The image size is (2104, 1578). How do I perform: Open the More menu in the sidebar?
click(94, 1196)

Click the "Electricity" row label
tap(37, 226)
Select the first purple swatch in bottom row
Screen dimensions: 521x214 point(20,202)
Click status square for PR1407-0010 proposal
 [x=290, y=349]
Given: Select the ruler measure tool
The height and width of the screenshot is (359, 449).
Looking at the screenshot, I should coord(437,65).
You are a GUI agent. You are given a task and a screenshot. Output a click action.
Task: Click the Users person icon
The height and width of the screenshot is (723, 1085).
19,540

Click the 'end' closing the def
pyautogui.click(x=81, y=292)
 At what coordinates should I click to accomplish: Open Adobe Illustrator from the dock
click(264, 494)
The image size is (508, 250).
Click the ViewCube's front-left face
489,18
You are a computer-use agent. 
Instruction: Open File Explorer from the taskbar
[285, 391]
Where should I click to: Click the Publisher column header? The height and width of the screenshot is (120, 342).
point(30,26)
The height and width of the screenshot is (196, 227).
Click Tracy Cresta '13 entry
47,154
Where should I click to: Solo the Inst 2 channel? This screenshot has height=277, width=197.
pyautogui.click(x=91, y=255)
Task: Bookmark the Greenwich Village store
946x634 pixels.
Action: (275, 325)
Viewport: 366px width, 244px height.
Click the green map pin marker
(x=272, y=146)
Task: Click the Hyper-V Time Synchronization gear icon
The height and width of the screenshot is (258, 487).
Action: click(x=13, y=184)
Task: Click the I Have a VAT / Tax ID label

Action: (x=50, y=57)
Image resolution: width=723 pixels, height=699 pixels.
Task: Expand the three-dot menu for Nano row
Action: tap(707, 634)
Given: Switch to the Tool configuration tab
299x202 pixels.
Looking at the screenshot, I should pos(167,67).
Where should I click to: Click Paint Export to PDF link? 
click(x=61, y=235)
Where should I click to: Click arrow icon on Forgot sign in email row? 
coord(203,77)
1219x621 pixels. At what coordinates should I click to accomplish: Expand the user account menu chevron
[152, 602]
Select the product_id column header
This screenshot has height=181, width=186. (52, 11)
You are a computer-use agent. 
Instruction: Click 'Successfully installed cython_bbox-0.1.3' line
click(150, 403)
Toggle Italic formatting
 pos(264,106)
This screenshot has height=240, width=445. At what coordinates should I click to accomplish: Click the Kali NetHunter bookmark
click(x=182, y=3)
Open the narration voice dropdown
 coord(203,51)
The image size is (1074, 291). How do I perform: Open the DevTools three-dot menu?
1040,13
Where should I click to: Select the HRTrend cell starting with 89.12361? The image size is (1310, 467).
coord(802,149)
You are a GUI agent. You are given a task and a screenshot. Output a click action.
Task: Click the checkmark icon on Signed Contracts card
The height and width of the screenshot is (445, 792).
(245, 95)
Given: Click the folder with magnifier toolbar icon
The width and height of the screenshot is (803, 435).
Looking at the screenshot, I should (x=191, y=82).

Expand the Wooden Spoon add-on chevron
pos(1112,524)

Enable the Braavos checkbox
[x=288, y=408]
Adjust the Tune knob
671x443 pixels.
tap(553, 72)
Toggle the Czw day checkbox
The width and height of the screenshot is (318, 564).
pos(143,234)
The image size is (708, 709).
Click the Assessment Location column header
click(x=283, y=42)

========================================

- ASSIGNED TASK
Give back, word for word, only the lines above from the line holding "Click status square for PR1407-0010 proposal" to the line holding "Task: Click the Hyper-V", both included.

- EXERCISE OUTPUT
Click status square for PR1407-0010 proposal
 [x=290, y=349]
Given: Select the ruler measure tool
The height and width of the screenshot is (359, 449).
Looking at the screenshot, I should coord(437,65).
You are a GUI agent. You are given a task and a screenshot. Output a click action.
Task: Click the Users person icon
The height and width of the screenshot is (723, 1085).
19,540

Click the 'end' closing the def
pyautogui.click(x=81, y=292)
 At what coordinates should I click to accomplish: Open Adobe Illustrator from the dock
click(264, 494)
The image size is (508, 250).
Click the ViewCube's front-left face
489,18
You are a computer-use agent. 
Instruction: Open File Explorer from the taskbar
[285, 391]
Where should I click to: Click the Publisher column header? The height and width of the screenshot is (120, 342).
point(30,26)
The height and width of the screenshot is (196, 227).
Click Tracy Cresta '13 entry
47,154
Where should I click to: Solo the Inst 2 channel? This screenshot has height=277, width=197.
pyautogui.click(x=91, y=255)
Task: Bookmark the Greenwich Village store
946x634 pixels.
Action: (275, 325)
Viewport: 366px width, 244px height.
Click the green map pin marker
(x=272, y=146)
Task: Click the Hyper-V Time Synchronization gear icon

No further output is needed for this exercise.